Kuwait has implemented the Budget Executive Regulations for FY 2026/2027, effective 1 April 2026, revising payment retention rules for government entities. Ministries, government bodies, and public institutions must retain 5% of payments under contracts, agreements, or transactions until a tax clearance certificate from the Ministry of Finance is provided.
Kuwait has implemented the Budget Executive Regulations for FY 2026/2027, effective 1 April 2026, introducing revisions to the retention (withholding) on payment rules.
Under the new regulations, Ministries, government bodies, and public institutions must retain 5% of payments made under contracts, agreements, or transactions until a tax clearance certificate from the Ministry of Finance is provided.
Payments to entities subject to the Domestic Minimum Top-Up Tax (DMTT) under Law No. (157) of 2024 are exempt from the 5% retention if the entity presents a valid DMTT registration certificate. Retention continues to apply to non-MNE payees.
The regulations introduce a five-year rule, requiring unclaimed retained amounts to be transferred to the Ministry of Finance. Government contracts may no longer include gross-up clauses that obligate the state to pay taxes on behalf of contractors or grant unauthorised tax exemptions. Entities must provide a tax clearance certificate before receiving government services.

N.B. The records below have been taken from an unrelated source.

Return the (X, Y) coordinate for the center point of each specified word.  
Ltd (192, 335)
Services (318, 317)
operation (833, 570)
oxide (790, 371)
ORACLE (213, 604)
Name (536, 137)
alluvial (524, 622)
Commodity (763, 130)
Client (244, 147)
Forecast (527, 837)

The rules cover a wide range of payees, including suppliers, contractors, service providers, subcontractors, vendors, and manpower suppliers. Retained amounts must be tracked consistently across invoices, advance payments, and final settlements. Release of retained funds is only permitted upon submission of a formal clearance document such as a Tax Clearance Certificate, Retention Release Certificate, or No Objection Letter. Finance teams must maintain detailed records linking contracts, invoices, payments, and retention history to ensure compliance and support any potential inspection.